## Begin Exercise input

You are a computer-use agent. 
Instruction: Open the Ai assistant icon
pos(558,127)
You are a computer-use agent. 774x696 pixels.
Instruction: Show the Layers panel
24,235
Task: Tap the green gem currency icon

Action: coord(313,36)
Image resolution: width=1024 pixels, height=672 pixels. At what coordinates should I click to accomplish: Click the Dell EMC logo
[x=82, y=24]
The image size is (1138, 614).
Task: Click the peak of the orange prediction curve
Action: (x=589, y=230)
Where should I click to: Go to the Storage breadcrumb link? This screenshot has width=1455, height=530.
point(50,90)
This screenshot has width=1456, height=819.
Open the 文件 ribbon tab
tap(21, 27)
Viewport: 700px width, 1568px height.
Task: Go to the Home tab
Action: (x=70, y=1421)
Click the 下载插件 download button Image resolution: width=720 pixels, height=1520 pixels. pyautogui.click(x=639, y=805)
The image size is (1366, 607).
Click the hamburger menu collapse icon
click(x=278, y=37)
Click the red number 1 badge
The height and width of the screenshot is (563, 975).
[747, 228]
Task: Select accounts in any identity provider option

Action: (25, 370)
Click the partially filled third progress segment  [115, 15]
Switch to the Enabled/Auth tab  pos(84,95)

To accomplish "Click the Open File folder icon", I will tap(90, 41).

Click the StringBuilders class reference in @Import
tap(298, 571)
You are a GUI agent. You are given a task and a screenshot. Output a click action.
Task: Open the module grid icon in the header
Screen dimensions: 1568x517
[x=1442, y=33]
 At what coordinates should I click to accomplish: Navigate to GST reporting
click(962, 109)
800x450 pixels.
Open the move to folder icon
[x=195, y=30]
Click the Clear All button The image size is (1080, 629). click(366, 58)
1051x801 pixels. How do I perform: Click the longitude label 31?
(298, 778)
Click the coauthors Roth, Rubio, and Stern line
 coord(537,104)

## End Exercise input

Directive ::
Reproduce all of the data above line for line, with no changes.

Output for this exercise ::
You are a computer-use agent. 
Instruction: Open the Ai assistant icon
pos(558,127)
You are a computer-use agent. 774x696 pixels.
Instruction: Show the Layers panel
24,235
Task: Tap the green gem currency icon

Action: coord(313,36)
Image resolution: width=1024 pixels, height=672 pixels. At what coordinates should I click to accomplish: Click the Dell EMC logo
[x=82, y=24]
The image size is (1138, 614).
Task: Click the peak of the orange prediction curve
Action: (x=589, y=230)
Where should I click to: Go to the Storage breadcrumb link? This screenshot has width=1455, height=530.
point(50,90)
This screenshot has width=1456, height=819.
Open the 文件 ribbon tab
tap(21, 27)
Viewport: 700px width, 1568px height.
Task: Go to the Home tab
Action: (x=70, y=1421)
Click the 下载插件 download button Image resolution: width=720 pixels, height=1520 pixels. pyautogui.click(x=639, y=805)
The image size is (1366, 607).
Click the hamburger menu collapse icon
click(x=278, y=37)
Click the red number 1 badge
The height and width of the screenshot is (563, 975).
[747, 228]
Task: Select accounts in any identity provider option

Action: (25, 370)
Click the partially filled third progress segment  [115, 15]
Switch to the Enabled/Auth tab  pos(84,95)

To accomplish "Click the Open File folder icon", I will tap(90, 41).

Click the StringBuilders class reference in @Import
tap(298, 571)
You are a GUI agent. You are given a task and a screenshot. Output a click action.
Task: Open the module grid icon in the header
Screen dimensions: 1568x517
[x=1442, y=33]
 At what coordinates should I click to accomplish: Navigate to GST reporting
click(962, 109)
800x450 pixels.
Open the move to folder icon
[x=195, y=30]
Click the Clear All button The image size is (1080, 629). click(366, 58)
1051x801 pixels. How do I perform: Click the longitude label 31?
(298, 778)
Click the coauthors Roth, Rubio, and Stern line
 coord(537,104)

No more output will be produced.